Francois was the one who introduced me to this interesting vegetable
the spaghetti squash…
He also introduced baked leftover spaghetti (the pasta version) into my culinary world
(check out this recipe for Pasta Fritatta)
…spaghetti squash looks like an ordinary squash outside…
…but when cooked it has a texture unlike others of the winter squash family.
It is almost more bland in flavour, which lends itself to creative seasoning ideas…
Here is my stove top, easy boat version….

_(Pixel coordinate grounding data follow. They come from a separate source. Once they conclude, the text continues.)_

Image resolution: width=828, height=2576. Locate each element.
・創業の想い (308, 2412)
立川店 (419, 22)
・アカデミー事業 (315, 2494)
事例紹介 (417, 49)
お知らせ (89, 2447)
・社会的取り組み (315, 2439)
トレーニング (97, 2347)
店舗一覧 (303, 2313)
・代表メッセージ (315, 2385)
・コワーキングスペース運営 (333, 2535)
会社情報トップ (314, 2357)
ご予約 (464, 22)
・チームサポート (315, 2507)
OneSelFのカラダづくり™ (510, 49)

MEDITERRANEAN SPAGHETTI SQUASH
1 small spaghetti squash
2-3 tbsp olive oil
2 garlic cloves, minced
2 small onions, chopped (about 1 cup0
sea and pepper (remember the squash is bland)
big pinch chili flakes
3 plum tomatoes
1/4 cup red wine
2-3 tbsp tomato paste
1/2 cup sliced black olives
1/2 cup crumbled feta
basil, slivered to garnish
If cooking squash on the grill, turn grill on medium high.

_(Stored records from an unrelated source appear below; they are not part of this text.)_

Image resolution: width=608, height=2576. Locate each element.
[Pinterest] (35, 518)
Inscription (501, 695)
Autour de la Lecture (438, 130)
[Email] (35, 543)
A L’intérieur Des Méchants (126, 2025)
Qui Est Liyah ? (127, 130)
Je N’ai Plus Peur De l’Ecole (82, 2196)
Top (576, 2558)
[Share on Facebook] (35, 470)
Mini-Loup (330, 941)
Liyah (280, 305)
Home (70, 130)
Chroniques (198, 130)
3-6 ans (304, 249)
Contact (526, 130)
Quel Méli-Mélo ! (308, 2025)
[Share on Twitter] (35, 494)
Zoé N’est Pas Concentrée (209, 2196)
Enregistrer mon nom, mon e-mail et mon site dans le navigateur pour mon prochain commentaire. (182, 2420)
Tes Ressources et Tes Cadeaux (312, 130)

Half squash and scoop out seeds
Salt and pepper each half
Wrap each half in foil and grill for 30-40 minutes until flesh is soft but not mushy.
When cooled enough to handle use a fork and rake down the length of each half.
The flesh of the squash will have the appearance of strands of spaghetti.
Set aside while preparing the rest.
In skillet heat oil and sauté garlic and onion until transparent and fragrant.
Deglaze with a good quality red wine.
Add tomato paste.
Stir in tomatoes and sauté for more 4-5 minutes until mixture becomes a bit saucy.
Salt and pepper
Add olives and squash and toss to mix all and heat until serving temperature is reached.
Plate and top with crumbled feta and slivers of fresh basil.